Many years ago, back in the 1990s, when I was a student at a polytechnic university, I dreamed of automating my own apartment. Back then, almost no one was talking about “smart homes,” but I was already fascinated by the idea that space, technology, systems, and devices could be connected into one intelligent organism.

Later, in 2005, I founded an engineering company specializing in smart homes and intelligent buildings. By the way, that company is still operating today — 20 years later! And in 2007, I left the engineering business and moved into the field of personal growth, because at some point I clearly saw that people needed more than technology. They needed self-understanding, self-belief, inner grounding, and tools to access their innate genius.

For many years, I was fully dedicated to personal growth, the psychology of success, and the development of human potential. But over the past few years, some invisible force has been persistently pulling me back to my roots — to my technical background, engineering mindset, and deep understanding of systems. And today I have to admit: since 2020, I have been seriously studying artificial intelligence.

Not in the sense of “how to write a good prompt,” “which app to download,” or “where to generate text, images, or videos.” What interests me is the depth: what makes artificial intelligence truly intelligent; how neural networks are structured; how a model is trained; what machine learning really is; how data becomes decisions; where the boundary lies between algorithm, intelligence, thinking, and creativity; and how AI is changing the very nature of human activity.

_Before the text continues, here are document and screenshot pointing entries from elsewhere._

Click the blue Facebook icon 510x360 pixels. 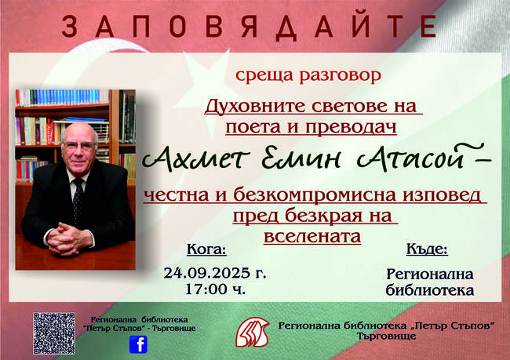140,344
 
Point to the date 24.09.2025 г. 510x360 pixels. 215,274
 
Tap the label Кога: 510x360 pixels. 206,250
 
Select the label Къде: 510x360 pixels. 427,250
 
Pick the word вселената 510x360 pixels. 307,233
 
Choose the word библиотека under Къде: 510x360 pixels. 429,290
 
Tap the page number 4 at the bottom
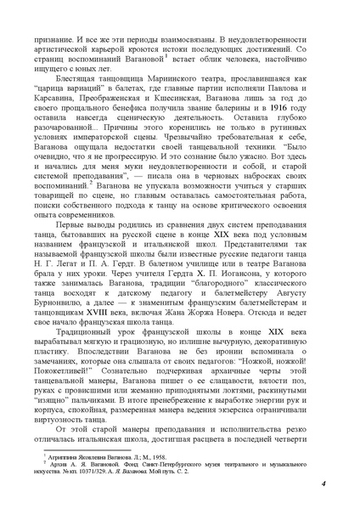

Recently, I wrote that in June 2026 I will be attending a week-long Philosophy of AI school in Venice, and in August 2026, a specialized Oxford course on AI and Applied Data Science. Today I want to share another important step: I have completed two Oxford courses in artificial intelligence — AI Concepts: Practical Applications and AI Concepts: Introduction to Machine Learning.

I’ll be honest: on the one hand, this field is drawing me in more and more deeply. On the other hand, finding time for serious, thoughtful study is not easy. But that time has to be found. Because today, whatever we do, whatever profession, industry, or business we are in, we can no longer afford the luxury of remaining superficial users of artificial intelligence.

Many people think that mastering AI means knowing how to write prompts, being familiar with a few popular services, and downloading a couple of apps from the App Store or Google Play. The ability to write prompts is a useful skill. But it is only the entry level, not a true understanding of artificial intelligence.

We need another level: the level of understanding, of the architect, of the co-creator. The level of a person who understands not only what to click, but what is happening inside the system, what logic it follows, what limitations it has, where it amplifies human beings, and where it quietly begins to replace them. Because if we treat AI merely as a toy for generating texts, images, and videos, we risk becoming among those whose functions AI will be able to automate first.

But if we preserve our own depth, uncover our innate genius, and amplify it through artificial intelligence, neural networks, algorithms, machine learning, and intelligent systems, something entirely different happens. We do not disappear against the background of machines. We become stronger. Our thinking is amplified, our speed of work increases, our creative power expands, and our ideas find new forms of expression.

Millions of people around the world now risk getting stuck at the superficial level of interacting with AI. They are mastering the level of the AI user. But the future will belong to those who move to the level of the AI thinker, AI strategist, AI architect, and AI creator — the person who does not merely use the tool, but understands its nature and knows how to connect it with their own depth.

What do you think about this? What are you already doing in this direction?